Task description
Put the lines below into a numbered list, leaving out any blank lines.

** START OF Exercise materials **

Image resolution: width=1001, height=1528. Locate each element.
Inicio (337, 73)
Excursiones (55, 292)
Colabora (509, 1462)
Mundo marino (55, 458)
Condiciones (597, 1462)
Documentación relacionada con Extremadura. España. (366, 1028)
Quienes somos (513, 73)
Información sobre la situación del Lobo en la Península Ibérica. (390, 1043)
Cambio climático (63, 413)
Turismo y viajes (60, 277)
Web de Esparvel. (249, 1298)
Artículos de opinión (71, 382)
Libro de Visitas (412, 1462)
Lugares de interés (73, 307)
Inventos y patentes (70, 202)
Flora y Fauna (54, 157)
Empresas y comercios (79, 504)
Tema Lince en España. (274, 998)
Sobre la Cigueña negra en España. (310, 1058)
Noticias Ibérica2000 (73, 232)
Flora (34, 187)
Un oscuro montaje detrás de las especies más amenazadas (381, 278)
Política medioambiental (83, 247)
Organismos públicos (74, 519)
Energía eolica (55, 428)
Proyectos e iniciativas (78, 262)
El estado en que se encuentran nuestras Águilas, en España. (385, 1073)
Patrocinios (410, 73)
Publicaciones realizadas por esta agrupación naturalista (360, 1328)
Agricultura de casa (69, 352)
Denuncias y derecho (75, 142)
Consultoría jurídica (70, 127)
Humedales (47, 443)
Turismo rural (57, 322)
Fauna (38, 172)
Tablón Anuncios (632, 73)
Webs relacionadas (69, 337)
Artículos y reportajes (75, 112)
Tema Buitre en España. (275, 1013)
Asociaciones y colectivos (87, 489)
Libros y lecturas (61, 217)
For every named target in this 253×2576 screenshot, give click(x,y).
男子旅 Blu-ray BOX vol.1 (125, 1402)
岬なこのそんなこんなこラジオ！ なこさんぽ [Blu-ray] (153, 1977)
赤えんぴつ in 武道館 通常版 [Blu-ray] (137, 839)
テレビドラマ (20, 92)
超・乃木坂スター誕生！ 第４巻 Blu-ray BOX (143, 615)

** END OF Exercise materials **

Response to this exercise
1. Image resolution: width=1001, height=1528. Locate each element.
2. Inicio (337, 73)
3. Excursiones (55, 292)
4. Colabora (509, 1462)
5. Mundo marino (55, 458)
6. Condiciones (597, 1462)
7. Documentación relacionada con Extremadura. España. (366, 1028)
8. Quienes somos (513, 73)
9. Información sobre la situación del Lobo en la Península Ibérica. (390, 1043)
10. Cambio climático (63, 413)
11. Turismo y viajes (60, 277)
12. Web de Esparvel. (249, 1298)
13. Artículos de opinión (71, 382)
14. Libro de Visitas (412, 1462)
15. Lugares de interés (73, 307)
16. Inventos y patentes (70, 202)
17. Flora y Fauna (54, 157)
18. Empresas y comercios (79, 504)
19. Tema Lince en España. (274, 998)
20. Sobre la Cigueña negra en España. (310, 1058)
21. Noticias Ibérica2000 (73, 232)
22. Flora (34, 187)
23. Un oscuro montaje detrás de las especies más amenazadas (381, 278)
24. Política medioambiental (83, 247)
25. Organismos públicos (74, 519)
26. Energía eolica (55, 428)
27. Proyectos e iniciativas (78, 262)
28. El estado en que se encuentran nuestras Águilas, en España. (385, 1073)
29. Patrocinios (410, 73)
30. Publicaciones realizadas por esta agrupación naturalista (360, 1328)
31. Agricultura de casa (69, 352)
32. Denuncias y derecho (75, 142)
33. Consultoría jurídica (70, 127)
34. Humedales (47, 443)
35. Turismo rural (57, 322)
36. Fauna (38, 172)
37. Tablón Anuncios (632, 73)
38. Webs relacionadas (69, 337)
39. Artículos y reportajes (75, 112)
40. Tema Buitre en España. (275, 1013)
41. Asociaciones y colectivos (87, 489)
42. Libros y lecturas (61, 217)
43. For every named target in this 253×2576 screenshot, give click(x,y).
44. 男子旅 Blu-ray BOX vol.1 (125, 1402)
45. 岬なこのそんなこんなこラジオ！ なこさんぽ [Blu-ray] (153, 1977)
46. 赤えんぴつ in 武道館 通常版 [Blu-ray] (137, 839)
47. テレビドラマ (20, 92)
48. 超・乃木坂スター誕生！ 第４巻 Blu-ray BOX (143, 615)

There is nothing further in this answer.